Hannes Bahrmann: Bislang war ja die SED Einheitspartei in dem Sinne, daß man keine Flügel kannte. Und das oberste Prinzip, das auch in den heutigen Diskussionen durchscheint, ist immer noch die Forderung „Einheit durch Reinheit“. Aber so wie sich ja auch die Opposition derzeit nicht profilieren kann und zu klar erkennbaren einheitlichen Forderungen kommt, ist das auch bei der Partei so, daß sich gerade erst Plattformen herauszubilden beginnen, die natürlich auch noch diffus sind. Das billigste ist sicher immer, den Unterschied zwischen Basis und Führung herauszuarbeiten. Aber die Führung war ohnehin isoliert, was ja dann letztlich zur Selbstauflösung geführt hat. Sie ist der Entwicklung hinterhergehinkt und hat den Prozeß in keiner Weise mehr bestimmt. Das Gewicht der Basis ist an der erzwungenen Selbstauflösung besonders deutlich geworden.

Also gab es diese klare Konfliktlinie Basis - Führung, auch wenn sich noch nicht sagen läßt, ob sich innerhalb der SED -Mitgliedschaft unterschiedliche Strömungen formieren werden.

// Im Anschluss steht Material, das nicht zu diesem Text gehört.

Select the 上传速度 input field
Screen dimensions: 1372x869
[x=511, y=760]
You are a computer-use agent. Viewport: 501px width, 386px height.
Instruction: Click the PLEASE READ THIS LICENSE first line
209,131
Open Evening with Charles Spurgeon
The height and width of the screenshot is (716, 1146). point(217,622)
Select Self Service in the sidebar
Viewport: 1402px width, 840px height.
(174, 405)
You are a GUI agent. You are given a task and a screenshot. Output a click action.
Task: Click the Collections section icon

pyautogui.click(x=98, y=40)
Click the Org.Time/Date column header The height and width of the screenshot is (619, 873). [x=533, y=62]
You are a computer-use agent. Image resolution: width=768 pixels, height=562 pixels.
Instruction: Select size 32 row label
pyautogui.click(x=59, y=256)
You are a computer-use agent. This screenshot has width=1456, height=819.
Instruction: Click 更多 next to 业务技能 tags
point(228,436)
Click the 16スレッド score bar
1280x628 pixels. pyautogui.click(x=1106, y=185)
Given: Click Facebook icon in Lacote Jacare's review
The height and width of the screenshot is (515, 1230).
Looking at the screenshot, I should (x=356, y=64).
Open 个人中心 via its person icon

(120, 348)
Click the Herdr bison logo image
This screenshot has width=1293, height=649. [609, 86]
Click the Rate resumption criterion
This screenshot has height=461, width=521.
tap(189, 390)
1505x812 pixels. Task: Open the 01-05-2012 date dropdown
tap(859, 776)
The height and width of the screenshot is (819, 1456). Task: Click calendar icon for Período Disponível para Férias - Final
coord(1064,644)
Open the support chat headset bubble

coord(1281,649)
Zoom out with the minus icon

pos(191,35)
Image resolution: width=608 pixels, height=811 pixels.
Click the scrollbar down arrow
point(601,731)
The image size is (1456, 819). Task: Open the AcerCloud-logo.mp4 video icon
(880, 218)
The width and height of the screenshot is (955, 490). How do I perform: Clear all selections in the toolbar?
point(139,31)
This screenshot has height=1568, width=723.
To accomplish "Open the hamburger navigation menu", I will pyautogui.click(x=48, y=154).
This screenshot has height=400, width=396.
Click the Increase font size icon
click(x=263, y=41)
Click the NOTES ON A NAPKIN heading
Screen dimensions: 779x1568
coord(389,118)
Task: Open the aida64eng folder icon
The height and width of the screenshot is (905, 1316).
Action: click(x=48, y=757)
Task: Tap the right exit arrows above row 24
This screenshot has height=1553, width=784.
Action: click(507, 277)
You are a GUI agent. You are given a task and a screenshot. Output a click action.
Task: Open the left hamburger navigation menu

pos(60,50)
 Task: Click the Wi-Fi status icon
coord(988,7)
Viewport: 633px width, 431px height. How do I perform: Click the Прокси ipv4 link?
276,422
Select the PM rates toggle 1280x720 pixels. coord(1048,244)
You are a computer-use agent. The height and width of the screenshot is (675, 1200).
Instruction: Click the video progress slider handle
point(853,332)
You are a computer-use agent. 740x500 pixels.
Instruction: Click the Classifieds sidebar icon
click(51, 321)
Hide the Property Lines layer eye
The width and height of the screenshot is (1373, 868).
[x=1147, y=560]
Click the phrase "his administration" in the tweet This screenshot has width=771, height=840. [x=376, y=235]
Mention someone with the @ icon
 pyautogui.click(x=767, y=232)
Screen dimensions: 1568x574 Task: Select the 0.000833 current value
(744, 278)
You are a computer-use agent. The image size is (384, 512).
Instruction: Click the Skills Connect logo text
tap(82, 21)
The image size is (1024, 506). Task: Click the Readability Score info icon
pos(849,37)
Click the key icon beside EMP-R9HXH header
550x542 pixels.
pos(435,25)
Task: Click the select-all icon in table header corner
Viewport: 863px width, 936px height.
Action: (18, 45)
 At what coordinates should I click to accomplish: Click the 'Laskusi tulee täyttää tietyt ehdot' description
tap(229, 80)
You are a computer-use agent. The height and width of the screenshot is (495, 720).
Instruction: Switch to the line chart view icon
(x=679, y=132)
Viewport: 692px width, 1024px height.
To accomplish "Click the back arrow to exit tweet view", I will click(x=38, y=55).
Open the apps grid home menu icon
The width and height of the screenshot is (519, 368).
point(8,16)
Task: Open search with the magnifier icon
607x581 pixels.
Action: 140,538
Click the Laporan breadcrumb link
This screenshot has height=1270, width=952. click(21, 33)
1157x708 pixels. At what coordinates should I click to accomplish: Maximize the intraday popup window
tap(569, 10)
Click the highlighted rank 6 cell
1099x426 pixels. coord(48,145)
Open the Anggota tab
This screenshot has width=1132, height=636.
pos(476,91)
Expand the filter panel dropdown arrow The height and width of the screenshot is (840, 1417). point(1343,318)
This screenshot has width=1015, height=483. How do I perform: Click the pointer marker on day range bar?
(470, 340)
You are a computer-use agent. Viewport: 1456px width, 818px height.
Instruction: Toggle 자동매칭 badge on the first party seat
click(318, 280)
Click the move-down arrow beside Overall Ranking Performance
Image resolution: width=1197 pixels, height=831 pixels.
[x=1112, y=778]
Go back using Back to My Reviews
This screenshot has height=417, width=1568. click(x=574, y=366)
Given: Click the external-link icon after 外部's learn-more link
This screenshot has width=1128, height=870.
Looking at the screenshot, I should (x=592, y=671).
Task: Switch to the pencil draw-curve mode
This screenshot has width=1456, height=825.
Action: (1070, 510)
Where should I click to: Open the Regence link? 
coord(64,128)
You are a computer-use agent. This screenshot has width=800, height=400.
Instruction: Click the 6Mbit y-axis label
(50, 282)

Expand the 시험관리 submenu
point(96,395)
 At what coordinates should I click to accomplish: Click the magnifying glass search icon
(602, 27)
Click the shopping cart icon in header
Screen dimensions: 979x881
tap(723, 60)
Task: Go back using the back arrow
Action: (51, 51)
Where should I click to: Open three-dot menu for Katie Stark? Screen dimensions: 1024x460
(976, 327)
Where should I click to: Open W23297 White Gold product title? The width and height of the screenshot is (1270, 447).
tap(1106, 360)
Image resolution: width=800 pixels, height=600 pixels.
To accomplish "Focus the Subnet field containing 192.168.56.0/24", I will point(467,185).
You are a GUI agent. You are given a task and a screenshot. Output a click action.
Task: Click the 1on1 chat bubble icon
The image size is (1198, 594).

Die Parteiführung war ja von je her strukturell von der Basis getrennt. Alles fand hinter streng verschlossenen Türen statt. Und das mußte natürlich unter den Bedingungen des Fallens der Tabuzonen letztlich zur Selbstauflösung führen. Man muß sich aber klarmachen, daß eine solche radikale Umstrukturierung nach bestimmten Gesetzmäßigkeiten verläuft. Wenn es keinen blutigen Umsturz gibt, dann braucht man immer Leute aus alten Gremien, die weiter nach vorn gehen, sich von der alten Politik abheben. Vom alten Apparat sind jetzt für den Parteitag nur noch ganz wenige dabei. Die Delegiertenwahlen widerspiegeln schon ungeschminkt den Willen der Basis. Der steht für Veränderung und sucht nach einer neuen Partei, wenngleich keine Einigkeit über ihre Neubestimmung herrscht.

Soll es eine neue Partei sein?

Neue Führung, neues Programm, neues Statut. Aber es gibt die große Angst vor einem Nachvollzug des ungarischen Vorbilds. Wenn wir zu weit gehen mit der Reformierung der Partei, könnte das zur Selbstauflösung führen.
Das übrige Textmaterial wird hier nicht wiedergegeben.